**Task to carry out**
Go through the records and copy each line where the string "will" occurs.

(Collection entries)
══════
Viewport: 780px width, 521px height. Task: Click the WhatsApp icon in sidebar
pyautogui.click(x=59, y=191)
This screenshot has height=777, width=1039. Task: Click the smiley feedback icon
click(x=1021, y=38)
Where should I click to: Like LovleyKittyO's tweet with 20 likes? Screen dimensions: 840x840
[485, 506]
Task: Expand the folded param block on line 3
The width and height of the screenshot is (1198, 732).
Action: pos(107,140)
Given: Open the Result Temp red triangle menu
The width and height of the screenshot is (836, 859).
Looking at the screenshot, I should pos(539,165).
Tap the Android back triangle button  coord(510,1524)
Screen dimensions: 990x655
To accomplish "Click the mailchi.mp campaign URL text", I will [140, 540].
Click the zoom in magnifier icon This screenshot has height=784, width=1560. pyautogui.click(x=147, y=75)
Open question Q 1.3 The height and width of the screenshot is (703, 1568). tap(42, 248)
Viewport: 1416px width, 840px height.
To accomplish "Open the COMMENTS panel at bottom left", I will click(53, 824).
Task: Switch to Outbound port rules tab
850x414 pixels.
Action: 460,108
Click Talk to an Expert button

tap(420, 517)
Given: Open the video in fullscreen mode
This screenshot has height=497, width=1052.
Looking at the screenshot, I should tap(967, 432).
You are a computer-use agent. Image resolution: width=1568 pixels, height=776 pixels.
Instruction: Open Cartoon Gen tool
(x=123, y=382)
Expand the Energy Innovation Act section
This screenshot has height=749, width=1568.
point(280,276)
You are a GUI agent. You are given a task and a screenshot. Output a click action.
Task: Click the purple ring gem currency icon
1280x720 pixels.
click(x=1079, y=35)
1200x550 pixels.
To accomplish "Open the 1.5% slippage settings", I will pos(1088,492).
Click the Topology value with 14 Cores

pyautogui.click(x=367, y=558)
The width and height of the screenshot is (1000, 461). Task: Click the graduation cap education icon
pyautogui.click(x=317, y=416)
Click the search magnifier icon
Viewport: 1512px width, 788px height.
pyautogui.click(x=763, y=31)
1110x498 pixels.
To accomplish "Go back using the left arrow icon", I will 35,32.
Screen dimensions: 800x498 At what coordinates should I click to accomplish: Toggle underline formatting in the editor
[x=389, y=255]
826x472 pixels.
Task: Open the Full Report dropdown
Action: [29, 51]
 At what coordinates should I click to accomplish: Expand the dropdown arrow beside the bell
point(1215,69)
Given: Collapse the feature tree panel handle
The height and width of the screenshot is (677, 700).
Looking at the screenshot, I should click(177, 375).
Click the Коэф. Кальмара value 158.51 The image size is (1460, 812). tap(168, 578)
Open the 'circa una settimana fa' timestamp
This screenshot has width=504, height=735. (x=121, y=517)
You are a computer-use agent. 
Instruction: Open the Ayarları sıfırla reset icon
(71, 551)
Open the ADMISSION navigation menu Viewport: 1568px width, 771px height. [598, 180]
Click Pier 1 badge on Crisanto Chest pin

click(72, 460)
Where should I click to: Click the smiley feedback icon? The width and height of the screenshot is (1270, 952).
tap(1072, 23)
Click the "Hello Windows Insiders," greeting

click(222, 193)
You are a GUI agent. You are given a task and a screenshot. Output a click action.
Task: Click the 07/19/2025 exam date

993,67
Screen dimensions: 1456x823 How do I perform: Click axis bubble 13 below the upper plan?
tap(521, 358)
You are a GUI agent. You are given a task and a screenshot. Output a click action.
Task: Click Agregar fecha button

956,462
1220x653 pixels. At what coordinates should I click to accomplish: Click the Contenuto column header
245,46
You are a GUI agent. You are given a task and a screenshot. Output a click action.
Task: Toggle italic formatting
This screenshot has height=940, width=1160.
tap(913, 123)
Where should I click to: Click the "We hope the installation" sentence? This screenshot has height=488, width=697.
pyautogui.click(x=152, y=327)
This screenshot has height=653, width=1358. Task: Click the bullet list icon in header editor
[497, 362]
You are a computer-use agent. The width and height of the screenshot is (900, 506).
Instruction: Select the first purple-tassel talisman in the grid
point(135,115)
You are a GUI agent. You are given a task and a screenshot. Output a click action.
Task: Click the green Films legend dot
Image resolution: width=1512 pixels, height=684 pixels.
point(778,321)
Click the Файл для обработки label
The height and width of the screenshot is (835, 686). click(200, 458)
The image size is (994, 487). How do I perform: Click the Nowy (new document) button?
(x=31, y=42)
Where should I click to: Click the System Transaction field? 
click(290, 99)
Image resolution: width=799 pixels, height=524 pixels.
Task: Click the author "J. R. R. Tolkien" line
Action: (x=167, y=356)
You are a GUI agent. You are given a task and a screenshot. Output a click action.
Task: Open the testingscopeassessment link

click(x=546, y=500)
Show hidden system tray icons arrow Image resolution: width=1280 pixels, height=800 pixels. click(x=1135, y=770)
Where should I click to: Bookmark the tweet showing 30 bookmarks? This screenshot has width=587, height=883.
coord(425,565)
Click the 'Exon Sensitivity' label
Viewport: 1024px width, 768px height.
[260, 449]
══════
**Solution for this task**
To accomplish "Click the mailchi.mp campaign URL text", I will [140, 540].
To accomplish "Open the COMMENTS panel at bottom left", I will click(53, 824).
To accomplish "Open the 1.5% slippage settings", I will pos(1088,492).
To accomplish "Go back using the left arrow icon", I will 35,32.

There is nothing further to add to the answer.